Pr Claude Jeandel

L’IDEC (encardant d'unité de soins, appelé également infirmier coordinateur ou responsable infirmier) est un maillon essentiel au bon fonctionnement de l’EHPAD. Pr Claude Jeandel, membre du Directoire de la Fondation Partage et Vie, évoque ses missions et les évolutions du métier.

Etre IDEC aujourd’hui : Interview du Pr Jeandel

Le secteur des EHPAD fait face à des évolutions importantes. En quoi cela touche le métier de l’IDEC ?

Pr Jeandel : Nous sommes dans un changement de paradigme qui nous est dicté par l’évolution de la société, et en particulier par une double transition : la transition démographique avec le doublement d’ici 2040 du nombre de personnes âgées et dépendantes, et la transition épidémiologique des maladies, qui caractérise les sociétés à haut niveau de développement. Cela va de pair avec l’augmentation de l’espérance de vie : plus on vit longtemps, plus on est à risque de développer l’ensemble des maladies. Cette transition fait que nous sommes confrontés à des personnes qui présentent des maladies chroniques incapacitantes, première cause de dépendance, l’archétype étant la maladie d’Alzheimer.

En conséquence, les besoins des résidents en EHPAD évoluent. L’équipe médico-soignante de l’EHPAD a un rôle capital pour répondre à ces besoins, et particulièrement le binôme constitué par le médecin-coordonnateur et l’IDEC. Ces fonctions ont-elles trouvé leur juste place ? On peut en douter parfois. Les IDEC sont sans doute trop souvent accaparées par des tâches administratives. Or leur rôle va bien au-delà.

Comment voyez-vous le rôle de l’IDEC ?

Pr Jeandel : L’IDEC fait partie d’un trinôme essentiel au bon fonctionnement de l’EHPAD : le Directeur d’établissement, le médecin coordonnateur et l’IDEC. L’IDEC, qui est présente à temps plein, à la différence du médecin coordonnateur, a vocation à manager les équipes soignantes : infirmier(e)s, aides-soignant(e)s, aides médico-psychologiques, agents de soin, en particulier. Elle est beaucoup dans le travail collaboratif et dans la relation avec les partenaires extérieurs, en particulier les équipes mobiles de gériatrie, de soins palliatifs, l’HAD. Elle a un rôle dans les explications à donner aux familles en matière de projet de soin et projet de vie. Sa contribution est donc essentielle pour la bonne prise en soin des personnes âgées en EHPAD.

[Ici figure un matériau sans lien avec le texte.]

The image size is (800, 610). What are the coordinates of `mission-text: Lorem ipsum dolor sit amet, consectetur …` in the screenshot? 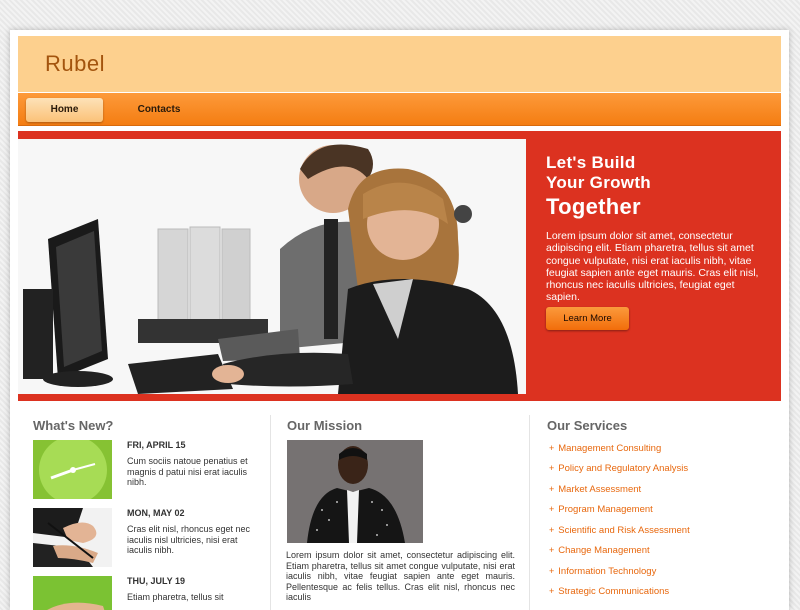 It's located at (400, 576).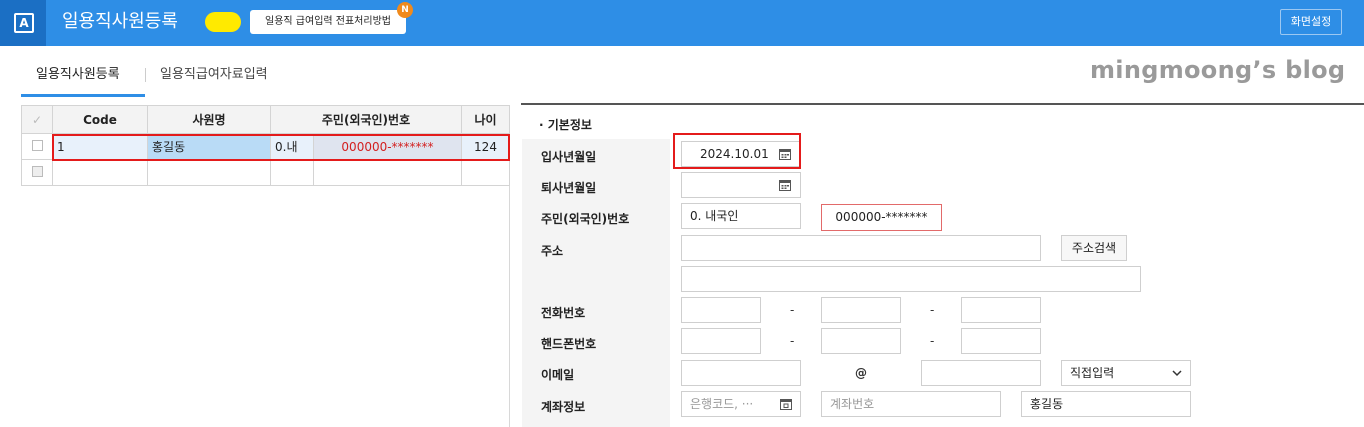  What do you see at coordinates (366, 120) in the screenshot?
I see `col-header-rrn: 주민(외국인)번호` at bounding box center [366, 120].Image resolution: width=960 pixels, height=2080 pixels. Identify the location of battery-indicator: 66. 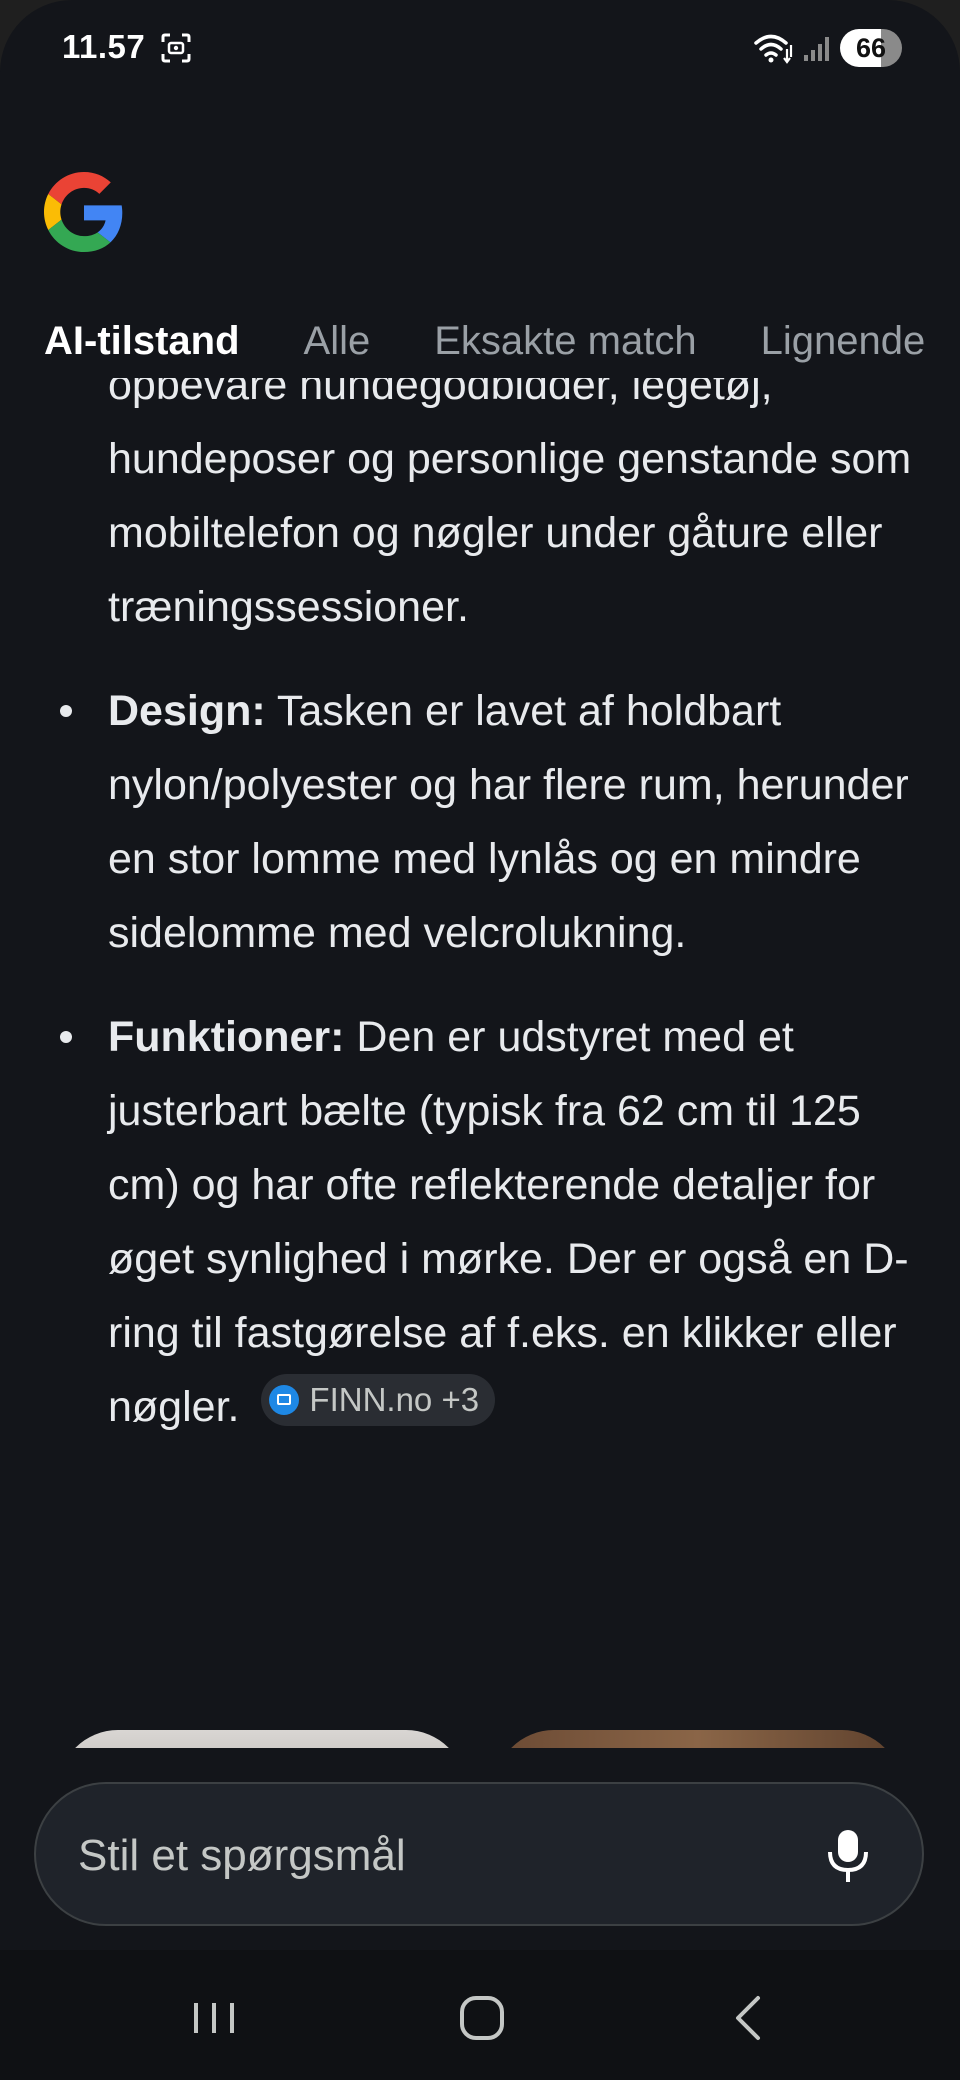
(871, 48).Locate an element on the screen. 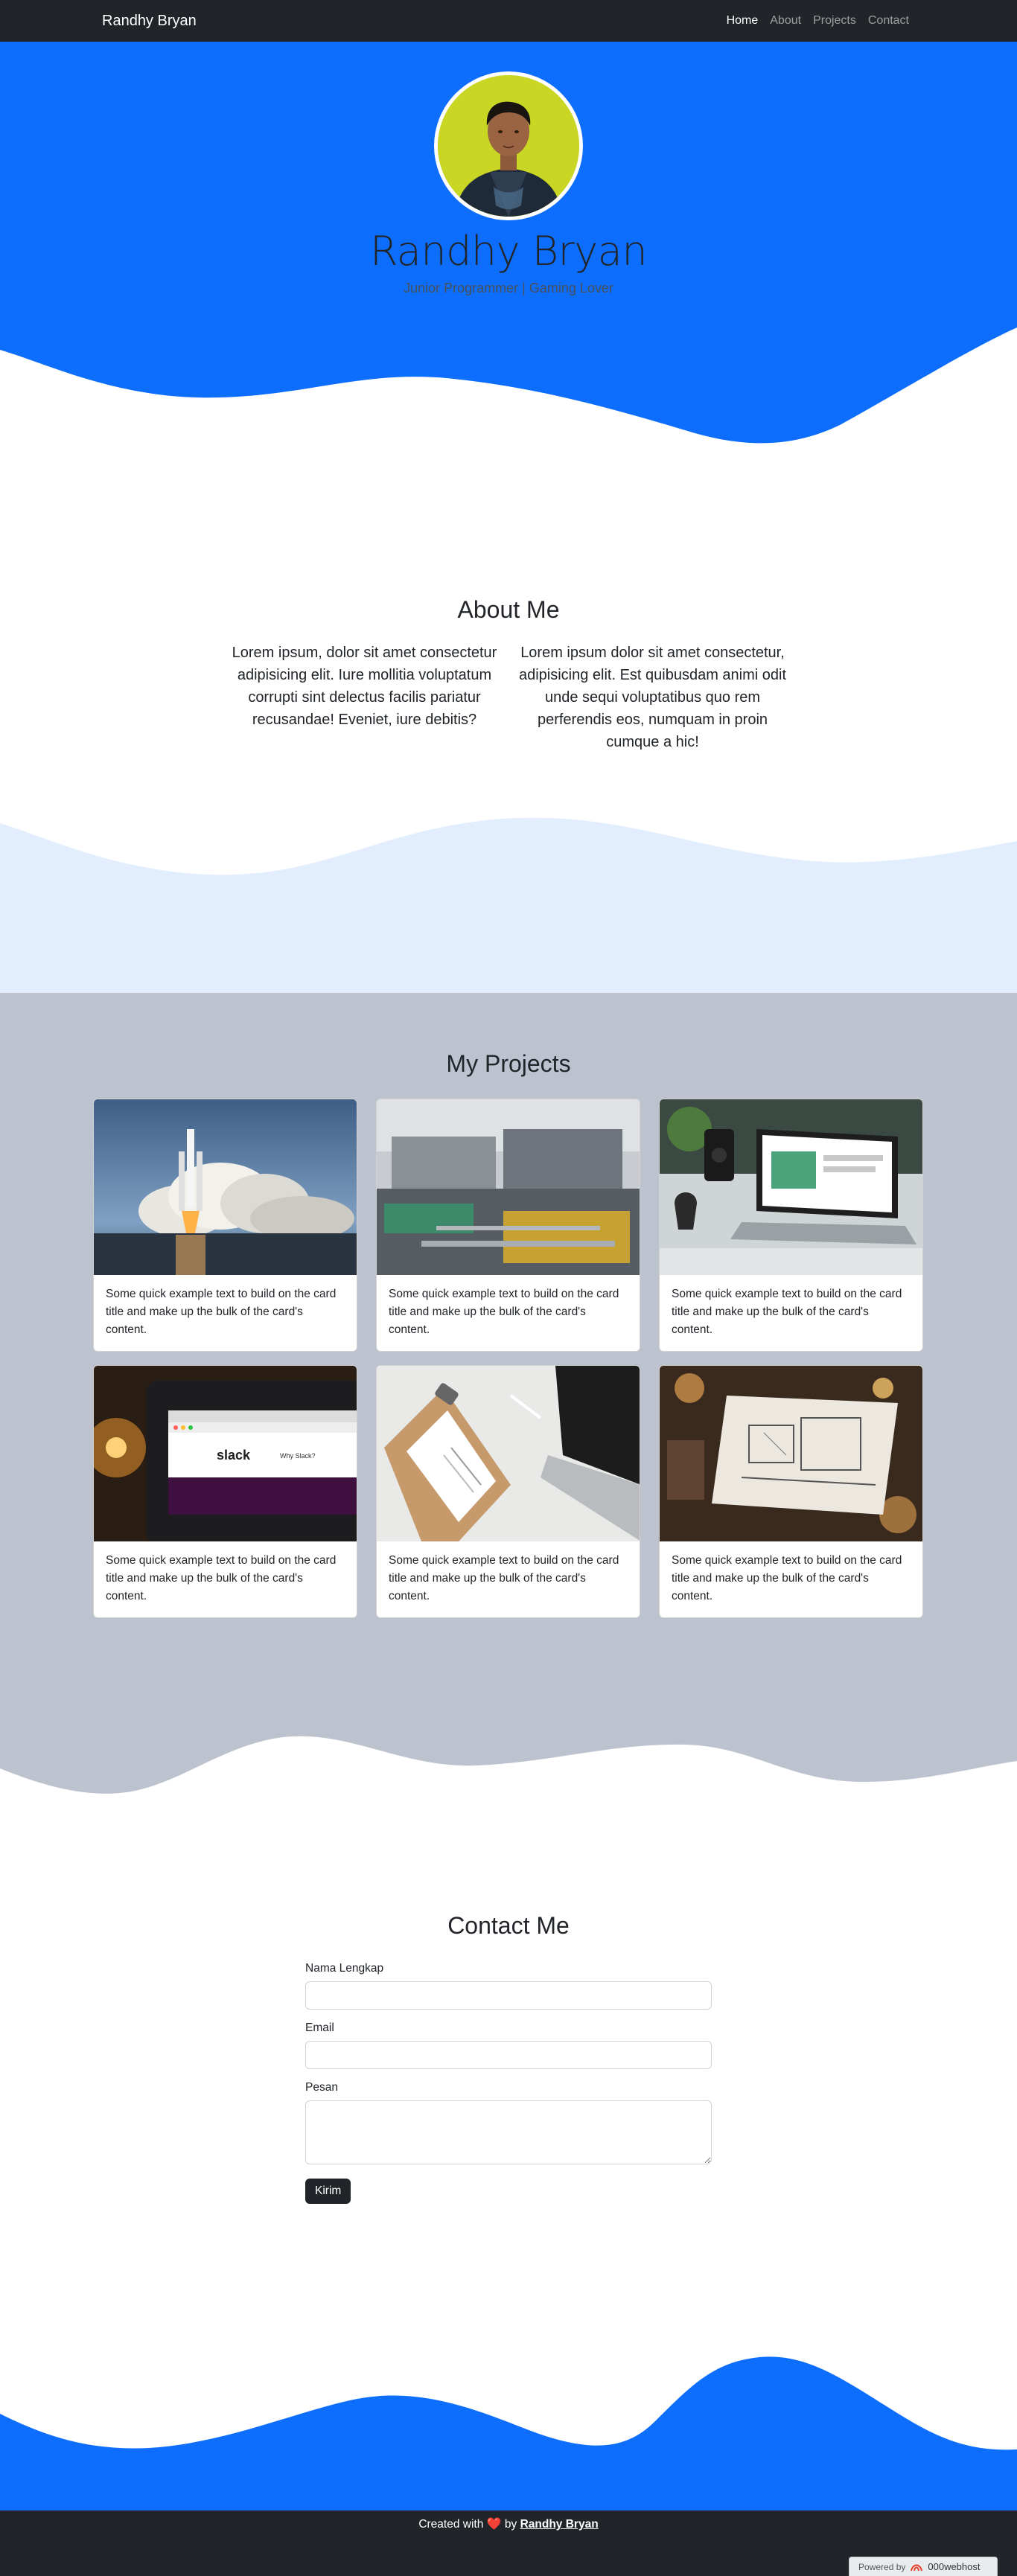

L’IDEC est confrontée à la fragilité des résidents, des familles, aux difficultés des équipes. Elle doit être capable de désamorcer des conflits. Elle a une place importante dans certains sujets majeurs : le circuit du médicament et les CPOM, pour lesquels elle intervient dans l'évaluation des GMP-PMP. Elle est aussi partie prenante de la démarche qualité et de la gestion des risques.

Exercer en EHPAD est un métier à part entière, différent de ceux qui exercent en ville ou à l’hôpital. En effet, l’EHPAD est à la fois un lieu de soin et un lieu de vie. C’est toute la difficulté mais aussi je dirais la beauté de ce métier d’IDEC.

Comment la Fondation Partage et Vie se positionne ?

Pr Jeandel : Nous engageons actuellement une démarche structurante qui vise à renforcer le pilier soignant de l’EHPAD : nous travaillons au référentiel du métier d’IDEC au sein de la Fondation afin de le faire évoluer. Notre objectif est de mieux positionner le métier au sein de nos établissements, en précisant notamment ses missions. Nous nous inspirons en cela des missions définies pour le médecin coordonnateur. C’est la même méthodologie. Un référentiel rénové permettra aussi de mieux définir les contenus de formation nécessaires pour faire mener à bien les missions telles qu’elles auront été définies.

Par ailleurs, je crois nécessaire que les IDEC, qui sont seules dans leur fonction au sein de l’EHPAD, puissent échanger sur leurs pratiques : dans le cadre des nouveaux CPOM par exemple, lorsqu’ils réunissent plusieurs établissements de la Fondation ; dans le cadre du trinôme constitué avec le directeur d’établissement et médecin coordonnateur. Il doit y avoir un temps d’échange spécifique, qui n’a pas besoin d’être long, mais qui est régulier et en complément du CODIR de l’établissement.

Le secteur des EHPAD évolue, les métiers évoluent. Tous les acteurs du secteur le constatent. Dans le cadre de la réflexion sur l’EHPAD de demain, cela en fait partie. Nous sommes prêts à partager avec les autorités publiques notre travail une fois abouti. Cela contribuera à la nécessaire reconnaissance des professionnels dans l’exercice de leurs missions. Cela permettra de mieux répondre aux besoins en soins des personnes en EHPAD.